> Problem to solve:
Repeat exactly the lines beginning at the one that contains "You are a GUI" and running to the end of the material. Omit the pictures.

··· Exercise input ···

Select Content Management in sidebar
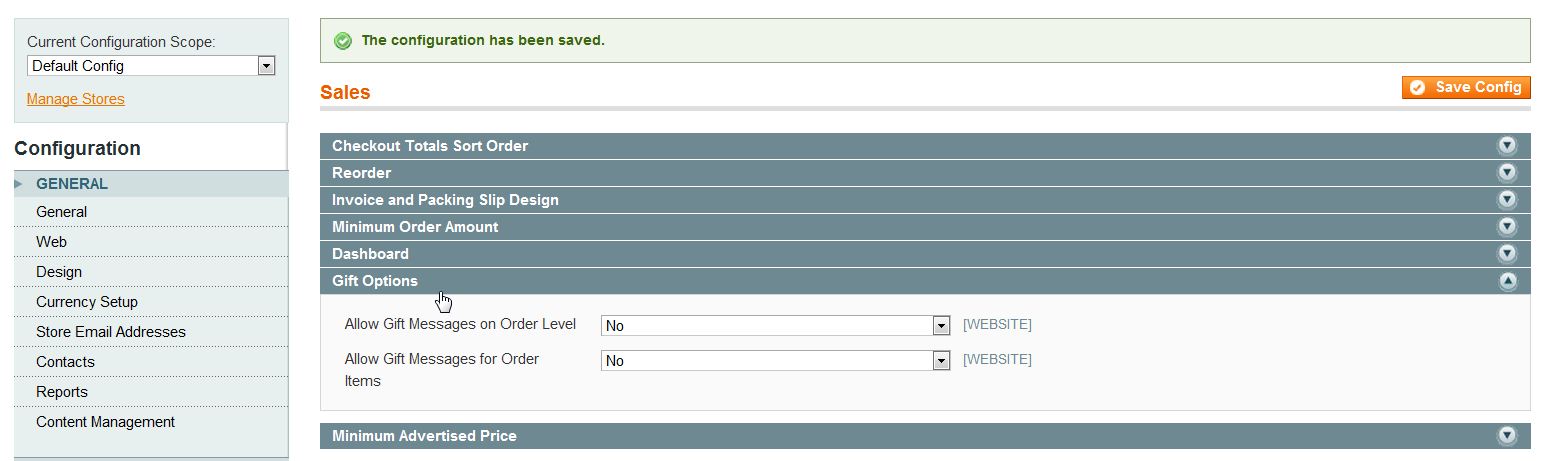Screen dimensions: 1548x461 point(105,422)
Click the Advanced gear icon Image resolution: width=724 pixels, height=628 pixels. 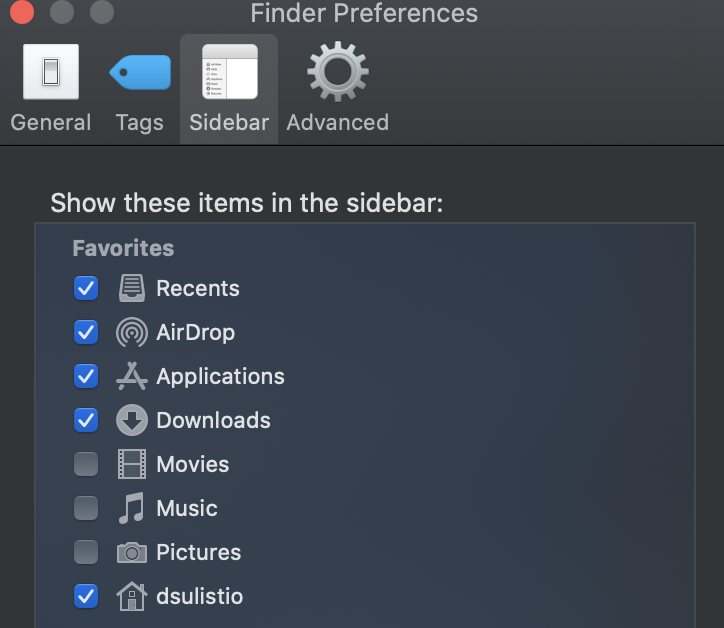[x=338, y=72]
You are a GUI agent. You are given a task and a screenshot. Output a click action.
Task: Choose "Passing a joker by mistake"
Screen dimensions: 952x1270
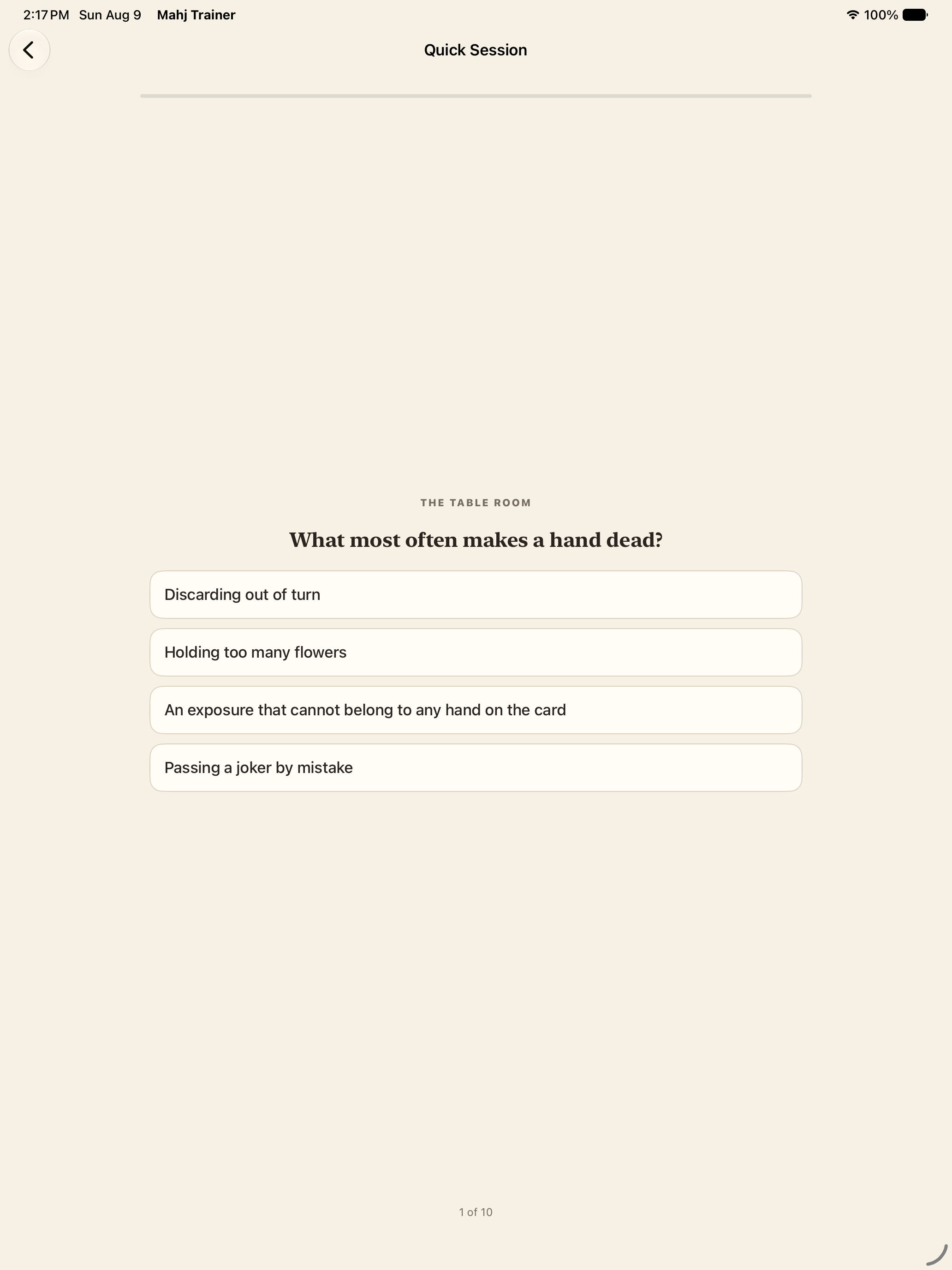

···

> Solution to the exercise:
You are a GUI agent. You are given a task and a screenshot. Output a click action.
Task: Choose "Passing a joker by mistake"
Screen dimensions: 952x1270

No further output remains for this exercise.